Of course, one can argue that the simple fact that we are already there fundamentally alters the strategic calculus. We wouldn't intervene if we were starting from scratch today, but some will say that allowing ourselves to be defeated by the Taliban will have disastrous effects on our reputation and encourage bin Laden & Co. to believe they are winning.

Robert Kaplan takes this line in an op-ed in today's New York Times, arguing that "an ignominious withdrawal from Afghanistan is precisely what would lead to our decline, by demoralizing our military, signaling to our friends worldwide that we cannot be counted on and demonstrating that our enemies have greater resolve than we do. That is why we have no choice in Afghanistan but to add troops and continue to fight."

This is an familiar line of argument, of course, even though the best scholarly studies of reputation and credibility have found that past behavior doesn't have much effect on future credibility. Be that as it may, one could just as easily argue that U.S. credibility will be damaged far more if we squander another trillion dollars in Afghanistan and end up with a degraded and demoralized military and a population that is truly sick of overseas involvements.

Nonetheless, the main thrust of Kaplan's piece is well worth pondering.
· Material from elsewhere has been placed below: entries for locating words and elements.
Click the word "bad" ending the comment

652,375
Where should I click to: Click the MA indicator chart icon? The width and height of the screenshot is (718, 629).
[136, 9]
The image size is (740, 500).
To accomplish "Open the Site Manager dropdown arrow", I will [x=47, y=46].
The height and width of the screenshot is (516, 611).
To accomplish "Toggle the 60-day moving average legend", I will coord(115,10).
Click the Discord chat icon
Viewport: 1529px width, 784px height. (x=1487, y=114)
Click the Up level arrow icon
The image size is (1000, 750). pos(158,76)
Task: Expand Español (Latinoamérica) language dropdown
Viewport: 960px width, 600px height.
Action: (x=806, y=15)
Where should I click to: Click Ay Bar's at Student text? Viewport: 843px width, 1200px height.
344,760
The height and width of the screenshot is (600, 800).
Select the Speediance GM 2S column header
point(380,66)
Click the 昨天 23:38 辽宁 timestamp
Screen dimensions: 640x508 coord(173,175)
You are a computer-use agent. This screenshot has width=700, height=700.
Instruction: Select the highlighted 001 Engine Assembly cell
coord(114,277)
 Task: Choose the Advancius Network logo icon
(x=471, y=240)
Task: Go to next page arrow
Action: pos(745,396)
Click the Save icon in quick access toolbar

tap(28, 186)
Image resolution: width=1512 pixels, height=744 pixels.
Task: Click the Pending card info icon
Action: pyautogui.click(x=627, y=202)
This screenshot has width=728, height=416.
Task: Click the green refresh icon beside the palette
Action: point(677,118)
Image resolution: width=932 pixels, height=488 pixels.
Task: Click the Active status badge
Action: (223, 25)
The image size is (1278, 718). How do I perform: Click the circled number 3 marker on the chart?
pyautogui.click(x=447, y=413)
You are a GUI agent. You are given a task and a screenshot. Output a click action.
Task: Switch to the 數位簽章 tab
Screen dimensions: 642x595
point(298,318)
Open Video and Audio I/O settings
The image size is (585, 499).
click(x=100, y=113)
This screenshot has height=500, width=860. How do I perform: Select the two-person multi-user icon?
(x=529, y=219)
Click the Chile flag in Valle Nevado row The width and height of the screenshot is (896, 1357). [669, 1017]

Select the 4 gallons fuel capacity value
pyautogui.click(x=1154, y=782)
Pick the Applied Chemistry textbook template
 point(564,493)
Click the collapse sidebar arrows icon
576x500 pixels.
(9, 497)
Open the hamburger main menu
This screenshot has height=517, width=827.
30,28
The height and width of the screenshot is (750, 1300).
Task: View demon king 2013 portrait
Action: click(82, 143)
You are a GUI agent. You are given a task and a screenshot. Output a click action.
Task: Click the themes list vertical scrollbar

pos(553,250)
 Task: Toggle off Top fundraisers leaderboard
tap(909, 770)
He points out that while the United States is doing the heavy lifting in Afghanistan, the chief beneficiaries of success will be China (and to a lesser extent Russia and India). He notes that past empires declined "by allowing others to take advantage of its own exertions." And his conclusion is right on the money: "history suggests that over time we can more easily preserve our standing in the world by using naval and airpower from a distance when intervening abroad. Afghanistan should be the very last place where we are a land-based meddler, caught up in internal Islamic conflict, helping the strategic ambitions of the Chinese and others."

Needless to say, that's not an argument for "seeking the middle ground." That's an argument for getting out as quickly and prudently as we can.